(PAGE EXTRACT)

NOT after finding this.

Have found something WAY more natural tasting, sweet.

AND cheap as it can get.

Highly recommend to try.

40 oz bottles, cheapest,  about $2.50, at moment "out of stock"

18 oz bottles available @ $1.48.

DON'T be fooled and dismiss it by the low price.

Seems to be not on shelves, we order from Walmart online....Marc

https://www.walmart.com/ip/Sam-s-Ch...r&athmtid=eroData&athznid=eroData&athena=true

https://www.walmart.com/ip/Sam-s-Choice-Sweet-Rich-BBQ-Sauce-18-oz/36793483


----------



## mikeymjr23 (Jul 4, 2017)

I'll have to try that. We've been watching our sugar intake, and I've fallen in love with this stuff. 

https://www.wegmans.com/products/gr...s/barbecue-sauce/memphis-style-bbq-sauce.html

Not sure if you can order it or not, but I have 2 Wegmans within 10 minutes from home and 1 across the street from work. 

I use it on everything BBQ and today will be no different.


----------



## chef jimmyj (Jul 4, 2017)

Give this a shot. It will ALWAYS compliment your Q 'cause Your Rub provides the spice..JJ

*KC Bubba Q Juice*

.

2C Ketchup

1/2C Brown Mustard (Gulden's)

1/4C Apple Cider Vinegar

1/2C Molasses

2C Dark Brn Sugar

1T Tomato Paste

1T Your Rub

1-2tsp Liquid Smoke (optional*)

(STATED EXERCISE 1)
Answer these questions about the barbecue sauce thread:
(a) What price is given for the 18 oz bottles?
(b) How many Wegmans stores does mikeymjr23 have within 10 minutes of home?
(c) How much molasses goes into the KC Bubba Q Juice?
(STATED EXERCISE 2)
Transcribe the barbecue sauce thread from "Highly recommend to" to "the low price.".
(STATED EXERCISE 3)
Go on with the barbecue sauce thread from its last line.
The records below are from a different source than the barbecue sauce thread.

(RECORD EXTRACTS)

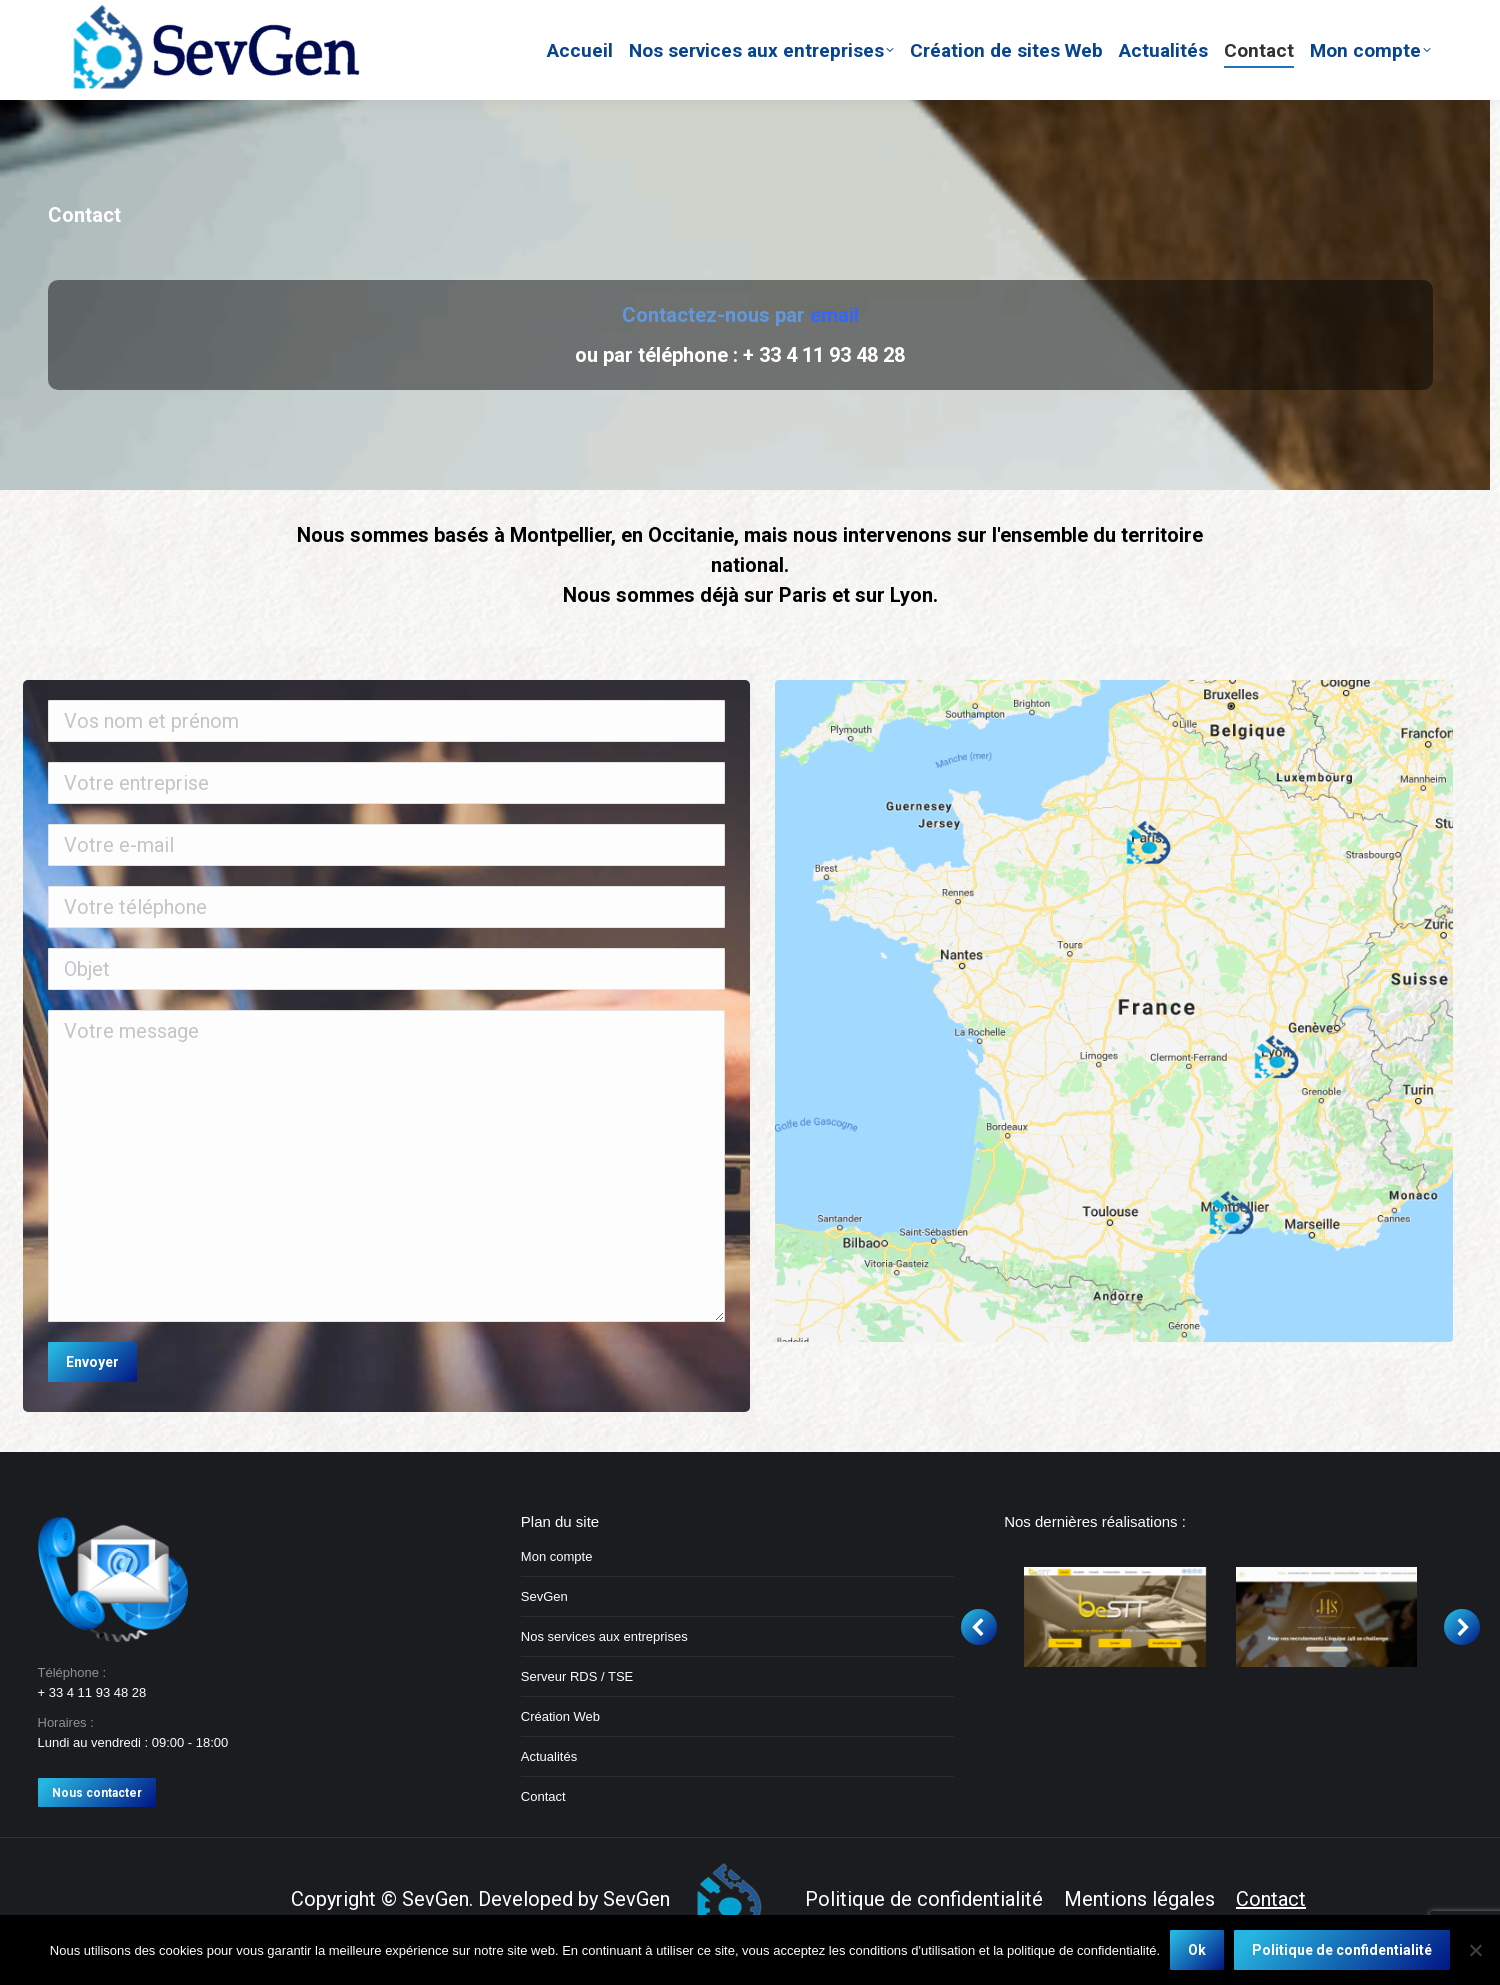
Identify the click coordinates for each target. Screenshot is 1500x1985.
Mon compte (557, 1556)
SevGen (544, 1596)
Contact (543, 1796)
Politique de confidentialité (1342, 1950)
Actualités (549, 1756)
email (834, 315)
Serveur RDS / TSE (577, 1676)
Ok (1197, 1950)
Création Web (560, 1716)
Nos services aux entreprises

(RESPONSE 1)
(a) $1.48
(b) 2
(c) 1/2 cup

(RESPONSE 2)
Highly recommend to try.

40 oz bottles, cheapest,  about $2.50, at moment "out of stock"

18 oz bottles available @ $1.48.

DON'T be fooled and dismiss it by the low price.

(RESPONSE 3)
1tsp Worcestershire Sauce

Combine all and warm over low heat just until it starts to bubble. Simmer about 5 minutes, stirring very frequently, to combine flavors and to thicken slightly.

Use or pour into a sterile jar and refrigerate for up to 4 weeks.

Makes 3 1/2 Cups.

Note*: I add liq smoke because my kids put this on everything.


----------



## mikeymjr23 (Jul 4, 2017)

Sounds good to me!


----------



## joe black (Jul 4, 2017)

The very best that I have found is Jeffs recipes for rub and sauce that are available here on the site.  They are both very user friendly and can be tweaked to satisfy your personal taste.  Less heat, more sweet or vice versa.

A good feature of the recipes is that the proceeds go to support the site.


----------



## marctrees (Jul 5, 2017)

Joe - Probably very well true, but it still all comes back to everyone has differing tastes due to infinite reasons.

Even though some are just plain better than others for the mass palate.

My budget is very tight, I just put together what I have.

I would love to try Jeff's stuff.

NOT discounting 

We, here, ourselves,  are  sooooo sold on very sweet, just us..

     Marc


----------



## amlong88 (Jul 5, 2017)

My favorite has to be a local one made by Chivers. Raspberry one is pretty good.


----------



## cksteele (Jul 5, 2017)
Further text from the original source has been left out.